What the task requires:
Read the records and gather each line that includes "dialog".

Dataset records:
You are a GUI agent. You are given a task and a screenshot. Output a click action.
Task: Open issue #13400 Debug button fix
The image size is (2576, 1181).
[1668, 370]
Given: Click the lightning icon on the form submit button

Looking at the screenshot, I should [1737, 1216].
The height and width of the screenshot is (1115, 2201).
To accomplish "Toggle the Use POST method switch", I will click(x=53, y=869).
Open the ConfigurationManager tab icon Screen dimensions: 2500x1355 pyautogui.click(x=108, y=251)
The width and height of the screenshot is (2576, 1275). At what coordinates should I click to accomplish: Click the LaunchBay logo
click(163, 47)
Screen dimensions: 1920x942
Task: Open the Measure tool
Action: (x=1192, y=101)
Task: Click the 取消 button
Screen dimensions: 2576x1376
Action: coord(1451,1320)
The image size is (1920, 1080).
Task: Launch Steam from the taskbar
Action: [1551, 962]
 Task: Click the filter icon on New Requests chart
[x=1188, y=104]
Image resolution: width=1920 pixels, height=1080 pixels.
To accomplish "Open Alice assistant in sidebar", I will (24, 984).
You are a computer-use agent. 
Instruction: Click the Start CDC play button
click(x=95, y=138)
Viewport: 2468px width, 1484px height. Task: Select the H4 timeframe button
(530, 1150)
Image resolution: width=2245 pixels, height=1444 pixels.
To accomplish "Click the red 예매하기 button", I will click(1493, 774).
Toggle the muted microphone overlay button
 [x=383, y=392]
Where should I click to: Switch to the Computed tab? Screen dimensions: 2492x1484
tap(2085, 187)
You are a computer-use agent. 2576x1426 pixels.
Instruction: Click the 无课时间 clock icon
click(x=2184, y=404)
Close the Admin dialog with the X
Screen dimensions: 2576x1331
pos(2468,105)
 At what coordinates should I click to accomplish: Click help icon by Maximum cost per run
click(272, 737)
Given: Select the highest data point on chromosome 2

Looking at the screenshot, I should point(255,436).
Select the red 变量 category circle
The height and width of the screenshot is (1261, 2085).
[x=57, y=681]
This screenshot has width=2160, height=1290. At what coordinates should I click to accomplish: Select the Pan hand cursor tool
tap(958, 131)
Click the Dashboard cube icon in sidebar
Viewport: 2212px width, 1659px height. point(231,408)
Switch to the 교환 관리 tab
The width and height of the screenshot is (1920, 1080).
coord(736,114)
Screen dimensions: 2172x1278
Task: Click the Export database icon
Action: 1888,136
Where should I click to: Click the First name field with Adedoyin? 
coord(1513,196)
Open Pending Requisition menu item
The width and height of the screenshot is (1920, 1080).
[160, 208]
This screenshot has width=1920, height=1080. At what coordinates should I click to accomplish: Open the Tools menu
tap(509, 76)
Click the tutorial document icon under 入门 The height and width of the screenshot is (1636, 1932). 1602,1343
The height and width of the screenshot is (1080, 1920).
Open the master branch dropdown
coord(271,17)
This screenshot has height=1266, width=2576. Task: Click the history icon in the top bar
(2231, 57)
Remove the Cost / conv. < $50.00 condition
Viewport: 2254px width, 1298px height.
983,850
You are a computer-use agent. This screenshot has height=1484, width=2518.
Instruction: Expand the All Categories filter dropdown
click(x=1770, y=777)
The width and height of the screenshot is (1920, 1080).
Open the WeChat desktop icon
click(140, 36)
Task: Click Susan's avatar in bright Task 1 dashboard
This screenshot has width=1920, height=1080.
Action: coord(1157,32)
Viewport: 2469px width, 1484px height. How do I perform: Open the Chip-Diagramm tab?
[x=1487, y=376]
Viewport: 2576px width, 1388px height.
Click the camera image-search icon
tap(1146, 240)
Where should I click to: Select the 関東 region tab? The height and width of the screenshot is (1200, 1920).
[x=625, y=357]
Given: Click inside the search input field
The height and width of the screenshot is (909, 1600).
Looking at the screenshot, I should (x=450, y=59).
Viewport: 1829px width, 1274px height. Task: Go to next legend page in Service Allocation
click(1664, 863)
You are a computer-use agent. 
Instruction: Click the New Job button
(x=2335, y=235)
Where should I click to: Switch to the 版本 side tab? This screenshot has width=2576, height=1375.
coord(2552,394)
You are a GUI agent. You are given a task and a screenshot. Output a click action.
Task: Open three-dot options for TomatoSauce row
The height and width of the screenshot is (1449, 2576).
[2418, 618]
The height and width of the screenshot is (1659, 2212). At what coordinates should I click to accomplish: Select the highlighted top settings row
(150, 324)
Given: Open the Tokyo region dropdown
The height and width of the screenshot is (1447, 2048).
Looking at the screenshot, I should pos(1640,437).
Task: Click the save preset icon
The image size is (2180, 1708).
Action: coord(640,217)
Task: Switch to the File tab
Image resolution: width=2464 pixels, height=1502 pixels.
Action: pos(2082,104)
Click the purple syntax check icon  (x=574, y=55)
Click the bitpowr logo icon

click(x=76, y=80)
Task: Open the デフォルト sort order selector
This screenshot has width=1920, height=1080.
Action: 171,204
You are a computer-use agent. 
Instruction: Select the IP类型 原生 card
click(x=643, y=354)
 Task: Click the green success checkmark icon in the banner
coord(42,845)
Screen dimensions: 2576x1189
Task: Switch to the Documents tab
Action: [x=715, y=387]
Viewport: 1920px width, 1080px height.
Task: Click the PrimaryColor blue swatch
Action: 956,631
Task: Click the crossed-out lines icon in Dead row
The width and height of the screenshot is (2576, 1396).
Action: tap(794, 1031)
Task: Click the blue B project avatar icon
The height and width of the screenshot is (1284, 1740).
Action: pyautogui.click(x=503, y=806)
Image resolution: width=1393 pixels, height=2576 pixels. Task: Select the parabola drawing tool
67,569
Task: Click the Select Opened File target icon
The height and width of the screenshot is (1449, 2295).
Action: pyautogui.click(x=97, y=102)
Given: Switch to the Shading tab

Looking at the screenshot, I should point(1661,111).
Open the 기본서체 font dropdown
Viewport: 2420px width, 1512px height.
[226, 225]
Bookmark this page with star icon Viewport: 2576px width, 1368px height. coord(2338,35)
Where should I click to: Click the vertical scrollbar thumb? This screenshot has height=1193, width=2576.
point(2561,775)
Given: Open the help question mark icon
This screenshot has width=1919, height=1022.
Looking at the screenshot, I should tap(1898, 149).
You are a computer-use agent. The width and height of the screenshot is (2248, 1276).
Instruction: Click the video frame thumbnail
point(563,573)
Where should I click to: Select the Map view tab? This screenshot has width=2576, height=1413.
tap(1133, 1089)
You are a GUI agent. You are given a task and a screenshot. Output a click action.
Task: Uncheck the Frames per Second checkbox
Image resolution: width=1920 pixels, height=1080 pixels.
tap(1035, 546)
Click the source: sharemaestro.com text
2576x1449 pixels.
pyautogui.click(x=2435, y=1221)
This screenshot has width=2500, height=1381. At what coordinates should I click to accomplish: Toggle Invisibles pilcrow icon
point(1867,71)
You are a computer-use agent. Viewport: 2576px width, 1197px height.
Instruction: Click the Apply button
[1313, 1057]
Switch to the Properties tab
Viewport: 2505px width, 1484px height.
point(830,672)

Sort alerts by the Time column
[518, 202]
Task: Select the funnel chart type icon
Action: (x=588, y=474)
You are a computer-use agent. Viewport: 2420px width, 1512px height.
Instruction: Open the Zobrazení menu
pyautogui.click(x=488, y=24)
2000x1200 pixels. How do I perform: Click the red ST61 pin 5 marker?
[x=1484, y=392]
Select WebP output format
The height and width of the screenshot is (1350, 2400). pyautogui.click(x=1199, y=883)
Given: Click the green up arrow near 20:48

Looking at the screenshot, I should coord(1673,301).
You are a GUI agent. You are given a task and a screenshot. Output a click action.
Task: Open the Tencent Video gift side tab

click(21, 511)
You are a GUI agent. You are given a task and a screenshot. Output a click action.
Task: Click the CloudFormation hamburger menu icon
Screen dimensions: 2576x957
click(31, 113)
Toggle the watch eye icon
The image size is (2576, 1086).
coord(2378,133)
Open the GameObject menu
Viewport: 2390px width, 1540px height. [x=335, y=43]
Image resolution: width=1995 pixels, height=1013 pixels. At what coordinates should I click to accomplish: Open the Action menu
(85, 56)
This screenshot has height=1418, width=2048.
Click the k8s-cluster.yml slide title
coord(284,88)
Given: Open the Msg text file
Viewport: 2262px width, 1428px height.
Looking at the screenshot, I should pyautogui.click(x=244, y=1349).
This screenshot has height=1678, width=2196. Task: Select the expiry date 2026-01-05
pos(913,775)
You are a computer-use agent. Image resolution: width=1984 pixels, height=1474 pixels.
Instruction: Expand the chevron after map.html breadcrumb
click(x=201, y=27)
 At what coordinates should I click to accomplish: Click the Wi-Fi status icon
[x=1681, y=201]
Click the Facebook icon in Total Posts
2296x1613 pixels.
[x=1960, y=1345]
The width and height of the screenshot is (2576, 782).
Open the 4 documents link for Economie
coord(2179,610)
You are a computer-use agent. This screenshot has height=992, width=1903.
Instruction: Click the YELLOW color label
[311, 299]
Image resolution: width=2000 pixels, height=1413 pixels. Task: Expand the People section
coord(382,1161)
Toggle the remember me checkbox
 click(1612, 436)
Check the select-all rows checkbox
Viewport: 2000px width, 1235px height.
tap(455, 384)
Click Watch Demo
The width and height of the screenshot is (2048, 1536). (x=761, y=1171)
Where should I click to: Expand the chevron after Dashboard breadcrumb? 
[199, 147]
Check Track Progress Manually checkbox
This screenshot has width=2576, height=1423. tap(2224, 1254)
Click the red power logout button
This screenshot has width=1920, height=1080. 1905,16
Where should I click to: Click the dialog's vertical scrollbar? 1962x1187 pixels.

Output below:
Close the Admin dialog with the X
Where should I click to: Click the dialog's vertical scrollbar? 1962x1187 pixels.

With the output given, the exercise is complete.